Audio Linkblogging
Pages: 1, 2

The module expects a whole MP3 file, but I'm only giving it a short (6K) extract from the middle of the file. So I substitute the full length of the original file, as reported by the remote web server, for the length of the clip reported by the file system.

The fudge factor is just a dreadful hack that makes the reported duration right for the files I've tried so far. There's undoubtedly a more clueful way to do this, and I hope someone will show it to me.

These changes weren't strictly necessary. My audio linkblog could have used the original uglier URL syntax as well. But the simpler, the better.

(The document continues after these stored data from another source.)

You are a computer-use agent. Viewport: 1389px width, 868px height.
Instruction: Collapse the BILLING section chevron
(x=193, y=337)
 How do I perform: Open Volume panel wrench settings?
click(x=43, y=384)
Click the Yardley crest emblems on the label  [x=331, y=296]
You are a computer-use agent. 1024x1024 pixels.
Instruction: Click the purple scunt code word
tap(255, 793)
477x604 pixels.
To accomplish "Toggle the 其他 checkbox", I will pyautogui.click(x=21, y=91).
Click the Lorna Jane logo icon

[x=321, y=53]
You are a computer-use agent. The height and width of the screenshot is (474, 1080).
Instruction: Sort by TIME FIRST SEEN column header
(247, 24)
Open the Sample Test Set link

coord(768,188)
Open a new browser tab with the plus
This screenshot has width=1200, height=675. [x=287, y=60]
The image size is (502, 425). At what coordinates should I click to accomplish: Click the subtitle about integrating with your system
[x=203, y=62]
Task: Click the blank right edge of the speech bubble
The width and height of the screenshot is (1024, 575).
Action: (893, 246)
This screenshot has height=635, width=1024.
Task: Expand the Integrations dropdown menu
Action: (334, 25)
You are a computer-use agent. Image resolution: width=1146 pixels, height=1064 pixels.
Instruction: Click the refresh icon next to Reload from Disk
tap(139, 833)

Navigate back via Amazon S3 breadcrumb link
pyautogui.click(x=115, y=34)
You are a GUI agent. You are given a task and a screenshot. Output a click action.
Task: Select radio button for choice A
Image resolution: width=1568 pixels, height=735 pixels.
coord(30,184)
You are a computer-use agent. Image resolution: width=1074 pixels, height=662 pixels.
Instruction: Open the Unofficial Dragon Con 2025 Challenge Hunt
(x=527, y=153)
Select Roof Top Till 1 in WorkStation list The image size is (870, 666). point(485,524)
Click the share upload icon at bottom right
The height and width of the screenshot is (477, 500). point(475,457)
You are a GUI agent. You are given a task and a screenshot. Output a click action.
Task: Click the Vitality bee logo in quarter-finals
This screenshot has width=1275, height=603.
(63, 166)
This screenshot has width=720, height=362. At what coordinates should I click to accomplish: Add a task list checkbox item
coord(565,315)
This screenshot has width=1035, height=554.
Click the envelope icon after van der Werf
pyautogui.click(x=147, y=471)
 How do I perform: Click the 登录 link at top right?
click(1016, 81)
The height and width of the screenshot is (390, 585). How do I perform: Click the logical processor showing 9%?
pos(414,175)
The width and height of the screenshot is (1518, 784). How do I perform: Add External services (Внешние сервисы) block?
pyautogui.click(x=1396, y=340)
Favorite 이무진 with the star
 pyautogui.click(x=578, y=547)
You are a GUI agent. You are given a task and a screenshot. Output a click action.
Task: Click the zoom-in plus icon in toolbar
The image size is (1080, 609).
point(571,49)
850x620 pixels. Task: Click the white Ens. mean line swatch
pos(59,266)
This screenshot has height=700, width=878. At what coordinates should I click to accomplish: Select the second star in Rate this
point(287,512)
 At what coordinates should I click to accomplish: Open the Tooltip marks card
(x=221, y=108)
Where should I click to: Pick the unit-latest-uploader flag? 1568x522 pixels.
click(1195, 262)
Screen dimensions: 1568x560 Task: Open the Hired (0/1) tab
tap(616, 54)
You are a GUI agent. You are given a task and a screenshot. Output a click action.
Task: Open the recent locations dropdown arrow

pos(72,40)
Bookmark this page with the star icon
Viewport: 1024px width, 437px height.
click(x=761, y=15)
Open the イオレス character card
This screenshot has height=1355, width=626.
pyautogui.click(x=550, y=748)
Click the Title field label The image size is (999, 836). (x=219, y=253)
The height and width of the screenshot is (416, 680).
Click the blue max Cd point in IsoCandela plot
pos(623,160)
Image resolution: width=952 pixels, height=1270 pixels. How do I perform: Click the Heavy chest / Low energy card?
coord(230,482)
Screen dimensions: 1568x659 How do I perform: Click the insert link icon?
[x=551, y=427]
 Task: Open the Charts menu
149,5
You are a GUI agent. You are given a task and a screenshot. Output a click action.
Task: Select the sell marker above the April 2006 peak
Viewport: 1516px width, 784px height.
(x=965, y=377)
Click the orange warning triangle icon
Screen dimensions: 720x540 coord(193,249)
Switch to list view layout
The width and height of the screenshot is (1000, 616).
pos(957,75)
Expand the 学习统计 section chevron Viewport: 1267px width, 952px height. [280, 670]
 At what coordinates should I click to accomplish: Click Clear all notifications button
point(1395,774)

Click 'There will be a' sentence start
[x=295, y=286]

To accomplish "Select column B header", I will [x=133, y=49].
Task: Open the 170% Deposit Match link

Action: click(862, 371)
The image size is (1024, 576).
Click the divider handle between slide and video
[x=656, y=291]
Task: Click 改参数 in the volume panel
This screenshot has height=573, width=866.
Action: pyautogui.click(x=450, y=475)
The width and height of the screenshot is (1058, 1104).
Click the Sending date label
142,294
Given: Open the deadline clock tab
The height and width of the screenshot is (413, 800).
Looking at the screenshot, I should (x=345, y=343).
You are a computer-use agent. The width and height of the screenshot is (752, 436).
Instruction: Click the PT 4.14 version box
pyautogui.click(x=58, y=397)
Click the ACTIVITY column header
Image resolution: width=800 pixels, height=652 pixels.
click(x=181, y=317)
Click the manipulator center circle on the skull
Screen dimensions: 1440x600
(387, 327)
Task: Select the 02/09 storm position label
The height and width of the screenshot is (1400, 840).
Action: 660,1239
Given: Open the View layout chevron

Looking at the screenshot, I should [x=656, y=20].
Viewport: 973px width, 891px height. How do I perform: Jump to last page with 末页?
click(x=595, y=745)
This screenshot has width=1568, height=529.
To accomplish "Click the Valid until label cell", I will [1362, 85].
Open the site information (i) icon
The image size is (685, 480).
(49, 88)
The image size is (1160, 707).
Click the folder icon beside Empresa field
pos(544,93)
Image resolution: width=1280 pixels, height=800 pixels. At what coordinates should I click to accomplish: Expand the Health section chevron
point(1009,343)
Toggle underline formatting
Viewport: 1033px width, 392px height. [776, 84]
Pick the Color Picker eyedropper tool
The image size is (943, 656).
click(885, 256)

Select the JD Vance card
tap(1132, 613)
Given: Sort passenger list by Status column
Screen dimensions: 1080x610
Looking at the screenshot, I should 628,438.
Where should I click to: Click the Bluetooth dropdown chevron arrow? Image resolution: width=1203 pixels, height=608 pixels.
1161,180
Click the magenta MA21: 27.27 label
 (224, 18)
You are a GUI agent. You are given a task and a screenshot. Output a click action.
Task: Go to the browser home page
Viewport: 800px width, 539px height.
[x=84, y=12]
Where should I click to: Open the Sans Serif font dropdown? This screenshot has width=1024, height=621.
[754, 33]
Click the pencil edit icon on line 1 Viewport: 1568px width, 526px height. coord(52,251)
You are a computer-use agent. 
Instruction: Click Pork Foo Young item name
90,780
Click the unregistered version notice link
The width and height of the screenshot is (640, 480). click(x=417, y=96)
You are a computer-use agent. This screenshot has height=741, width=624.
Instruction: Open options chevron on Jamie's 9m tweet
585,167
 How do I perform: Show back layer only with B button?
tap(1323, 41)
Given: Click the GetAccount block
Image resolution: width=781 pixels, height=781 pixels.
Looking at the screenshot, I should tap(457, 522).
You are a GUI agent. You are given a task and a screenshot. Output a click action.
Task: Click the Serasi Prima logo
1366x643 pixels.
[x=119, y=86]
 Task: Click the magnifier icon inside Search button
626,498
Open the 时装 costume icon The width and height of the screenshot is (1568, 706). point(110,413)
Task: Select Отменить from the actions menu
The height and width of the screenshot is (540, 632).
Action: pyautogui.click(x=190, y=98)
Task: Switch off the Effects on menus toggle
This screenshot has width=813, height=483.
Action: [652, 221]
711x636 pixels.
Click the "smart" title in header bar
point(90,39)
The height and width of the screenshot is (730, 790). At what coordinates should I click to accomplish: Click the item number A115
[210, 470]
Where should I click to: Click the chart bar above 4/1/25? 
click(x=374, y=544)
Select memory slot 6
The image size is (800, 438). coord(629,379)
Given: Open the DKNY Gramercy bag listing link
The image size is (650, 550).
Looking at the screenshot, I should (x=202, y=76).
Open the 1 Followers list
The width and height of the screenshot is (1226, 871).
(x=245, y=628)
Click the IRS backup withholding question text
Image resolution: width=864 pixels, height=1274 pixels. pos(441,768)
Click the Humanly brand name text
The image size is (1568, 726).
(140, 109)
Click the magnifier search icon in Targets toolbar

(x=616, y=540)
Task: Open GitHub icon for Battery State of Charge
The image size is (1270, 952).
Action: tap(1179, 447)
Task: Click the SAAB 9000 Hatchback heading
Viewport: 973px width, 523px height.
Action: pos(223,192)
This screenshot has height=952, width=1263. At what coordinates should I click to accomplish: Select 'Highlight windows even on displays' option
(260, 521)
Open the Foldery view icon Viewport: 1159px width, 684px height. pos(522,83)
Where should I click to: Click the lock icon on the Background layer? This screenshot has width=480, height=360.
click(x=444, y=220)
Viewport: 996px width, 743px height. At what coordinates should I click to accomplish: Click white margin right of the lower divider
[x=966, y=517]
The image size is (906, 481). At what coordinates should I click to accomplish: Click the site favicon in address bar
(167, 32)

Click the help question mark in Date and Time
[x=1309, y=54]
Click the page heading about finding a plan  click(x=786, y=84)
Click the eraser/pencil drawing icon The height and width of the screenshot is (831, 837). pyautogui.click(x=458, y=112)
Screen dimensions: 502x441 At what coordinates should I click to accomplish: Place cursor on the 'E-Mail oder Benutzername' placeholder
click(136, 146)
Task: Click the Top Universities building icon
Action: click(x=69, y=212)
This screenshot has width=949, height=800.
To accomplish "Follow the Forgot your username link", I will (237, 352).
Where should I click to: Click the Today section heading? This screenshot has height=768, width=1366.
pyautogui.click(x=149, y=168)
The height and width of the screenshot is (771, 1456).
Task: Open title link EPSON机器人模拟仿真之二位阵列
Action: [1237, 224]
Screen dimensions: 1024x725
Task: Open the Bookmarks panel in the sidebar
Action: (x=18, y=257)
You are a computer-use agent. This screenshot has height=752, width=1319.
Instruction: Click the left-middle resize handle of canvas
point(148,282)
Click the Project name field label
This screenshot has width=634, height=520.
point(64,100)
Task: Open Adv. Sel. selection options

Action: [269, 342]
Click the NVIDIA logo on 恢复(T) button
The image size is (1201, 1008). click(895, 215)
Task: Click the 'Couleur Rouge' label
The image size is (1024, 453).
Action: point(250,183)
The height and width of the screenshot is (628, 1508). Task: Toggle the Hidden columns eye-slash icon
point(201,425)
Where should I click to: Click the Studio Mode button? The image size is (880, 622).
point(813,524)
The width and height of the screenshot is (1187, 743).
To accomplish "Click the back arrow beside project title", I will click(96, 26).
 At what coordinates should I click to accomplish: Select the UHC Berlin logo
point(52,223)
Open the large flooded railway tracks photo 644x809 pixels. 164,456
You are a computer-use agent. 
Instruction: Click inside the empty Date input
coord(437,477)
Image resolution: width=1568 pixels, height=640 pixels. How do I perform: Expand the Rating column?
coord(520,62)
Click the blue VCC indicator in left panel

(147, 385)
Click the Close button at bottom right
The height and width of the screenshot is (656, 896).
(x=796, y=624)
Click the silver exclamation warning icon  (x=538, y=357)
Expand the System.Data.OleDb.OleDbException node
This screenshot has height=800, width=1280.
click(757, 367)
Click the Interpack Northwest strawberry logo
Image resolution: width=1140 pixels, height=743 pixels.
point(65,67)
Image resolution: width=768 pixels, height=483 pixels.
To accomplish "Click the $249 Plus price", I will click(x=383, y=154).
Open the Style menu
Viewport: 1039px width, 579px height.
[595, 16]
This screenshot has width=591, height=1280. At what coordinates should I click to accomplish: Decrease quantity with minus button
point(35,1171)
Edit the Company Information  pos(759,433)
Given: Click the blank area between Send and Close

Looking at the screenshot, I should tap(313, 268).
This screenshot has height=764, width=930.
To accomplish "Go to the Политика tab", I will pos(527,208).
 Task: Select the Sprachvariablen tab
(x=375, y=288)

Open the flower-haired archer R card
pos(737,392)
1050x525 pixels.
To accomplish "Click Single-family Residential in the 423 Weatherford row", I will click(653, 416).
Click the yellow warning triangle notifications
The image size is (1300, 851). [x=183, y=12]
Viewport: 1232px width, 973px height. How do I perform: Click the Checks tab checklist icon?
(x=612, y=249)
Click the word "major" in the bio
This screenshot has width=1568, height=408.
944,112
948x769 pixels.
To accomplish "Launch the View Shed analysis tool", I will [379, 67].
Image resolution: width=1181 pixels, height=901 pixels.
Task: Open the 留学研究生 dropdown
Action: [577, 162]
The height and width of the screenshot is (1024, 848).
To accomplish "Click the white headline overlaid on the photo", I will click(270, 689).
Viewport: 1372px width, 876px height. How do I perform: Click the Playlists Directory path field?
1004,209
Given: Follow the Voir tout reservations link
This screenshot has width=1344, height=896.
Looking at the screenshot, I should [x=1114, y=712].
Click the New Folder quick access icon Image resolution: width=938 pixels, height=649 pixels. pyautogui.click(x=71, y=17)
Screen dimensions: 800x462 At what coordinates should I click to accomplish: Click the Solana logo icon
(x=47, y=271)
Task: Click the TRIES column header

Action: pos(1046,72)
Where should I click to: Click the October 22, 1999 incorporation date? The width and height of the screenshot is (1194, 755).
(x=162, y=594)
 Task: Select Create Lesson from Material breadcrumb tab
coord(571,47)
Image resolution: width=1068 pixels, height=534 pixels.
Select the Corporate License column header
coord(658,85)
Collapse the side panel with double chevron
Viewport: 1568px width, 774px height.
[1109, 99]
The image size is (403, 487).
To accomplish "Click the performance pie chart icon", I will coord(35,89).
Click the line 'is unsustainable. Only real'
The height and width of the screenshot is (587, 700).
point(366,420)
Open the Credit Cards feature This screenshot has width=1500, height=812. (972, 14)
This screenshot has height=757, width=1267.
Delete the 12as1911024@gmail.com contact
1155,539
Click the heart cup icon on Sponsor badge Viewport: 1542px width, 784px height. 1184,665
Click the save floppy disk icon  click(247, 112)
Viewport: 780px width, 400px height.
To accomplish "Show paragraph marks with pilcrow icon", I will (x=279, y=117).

The first incarnation of the audio linkblog was straightforward. I simply transformed the RSS feed for my sound-bite tag into an RSS 2.0 feed whose enclosures were the referenced clipping URLs. In order to supply the length attribute required by the enclosure tag, I made an HTTP HEAD request to the origin server where the MP3 file was hosted.

Unfortunately, neither iPodder nor the then newly released iTunes 4.9 was willing to work with the clipping URLs contained in those enclosure tags. iPodder would download the resources but couldn't figure out what to name them; iTunes wouldn't download them at all.

So I resorted to another dreadful hack, and appended a bogus &ext=.mp3 parameter to the URLs. That worked, at least for iTunes. After converting the clips in my sound-bite feed into a playlist, I was able to listen to them in iTunes and on my iPod.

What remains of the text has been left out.